Maybe I should change to this:

MPI_ISEND(sent_to_process_1, request1)
MPI_WAIT(request1)
MPI_IRECV(receive_from_process_0, request2)
MPI_WAIT(request2)

But I think that it could be create also deadlocks.

Anyone could give to me another solution using MPI_ISEND, MPI_IRECV and MPI_WAIT to get the same behaviour of MPI_SEND_RECV?

2

There are 2 best solutions below

5
NoseKnowsAll On BEST ANSWER

How I usually do this on node i communicating with node i+1:

mpi_isend(send_to_process_iPlus1, requests(1))
mpi_irecv(recv_from_process_iPlus1, requests(2))
...
mpi_waitall(2, requests)

You can see how ordering your commands this way with non-blocking communication allows you (during the ... above) to perform any computation that does not rely on the send/recv buffers to be done during your communication. Overlapping computation with communication is often crucial for maximizing performance.

mpi_send_recv on the other hand (while avoiding any deadlock issues) is still a blocking operation. Thus, your program must remain in that routine during the entire send/recv process.

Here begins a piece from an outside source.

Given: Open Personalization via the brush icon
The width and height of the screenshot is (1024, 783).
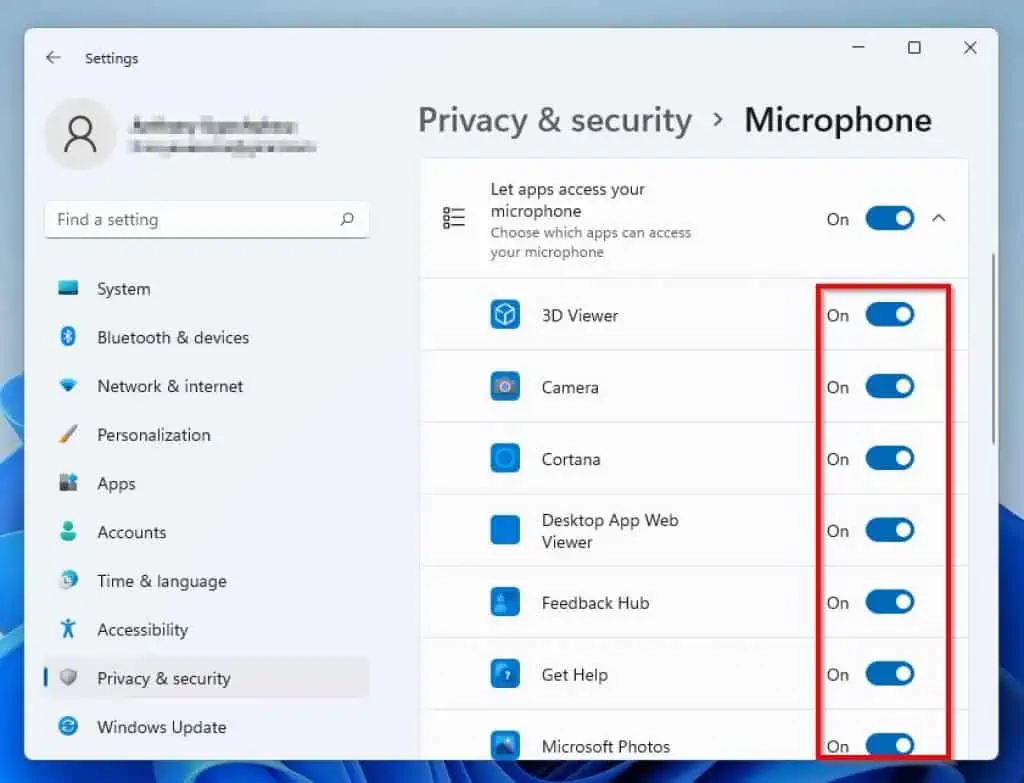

Final points: you can initialize more than 2 requests and wait on all of them the same way using the above structure as dealing with 2 requests. For instance, it's quite easy to start communication with node i-1 as well and wait on all 4 of the requests. Using mpi_send_recv you must always have a paired send and receive; what if you only want to send?

0
Wesley Bland On

There's some dangerous lines of thought in the question and other answers. When you start a non-blocking MPI operation, the MPI library doesn't create a new process/thread/etc. You're thinking of something more like a parallel region of OpenMP I believe, where new threads/tasks are created to do some work.

In MPI, starting a non-blocking operation is like telling the MPI library that you have some things that you'd like to get done whenever MPI gets a chance to do them. There are lots of equally valid options for when they are actually completed:

  1. It could be that they all get done later when you call a blocking completion function (like MPI_WAIT or MPI_WAITALL). These functions guarantee that when the blocking completion call is done, all of the requests that you passed in as arguments are finished (in your case, the MPI_ISEND and the MPI_IRECV). Regardless of when the operations actually take place (see next few bullets), you as an application can't consider them done until they are actually marked as completed by a function like MPI_WAIT or MPI_TEST.
  2. The operations could get done "in the background" during another MPI operation. For instance, if you do something like the code below:

    MPI_Isend(..., MPI_COMM_WORLD, &req[0]);
    MPI_Irecv(..., MPI_COMM_WORLD, &req[1]);
    MPI_Barrier(MPI_COMM_WORLD);
    MPI_Waitall(2, req);
    

    The MPI_ISEND and the MPI_IRECV would probably actually do the data transfers in the background during the MPI_BARRIER. This is because as an application, you are transferring "control" of your application to the MPI library during the MPI_BARRIER call. This lets the library make progress on any ongoing MPI operation that it wants. Most likely, when the MPI_BARRIER is complete, so are most other things that finished first.

  3. Some MPI libraries allow you to specify that you want a "progress thread". This tells the MPI library to start up another thread (not that thread != process) in the background that will actually do the MPI operations for you while your application continues in the main thread.

Remember that all of these in the end require that you actually call MPI_WAIT or MPI_TEST or some other function like it to ensure that your operation is actually complete, but none of these spawn new threads or processes to do the work for you when you call your nonblocking functions. Those really just act like you stick them on a list of things to do (which in reality, is how most MPI libraries implement them).

The best way to think of how MPI_SENDRECV is implemented is to do two non-blocking calls with one completion function:

MPI_Isend(..., MPI_COMM_WORLD, &req[0]);
MPI_Irecv(..., MPI_COMM_WORLD, &req[1]);
MPI_Waitall(2, req);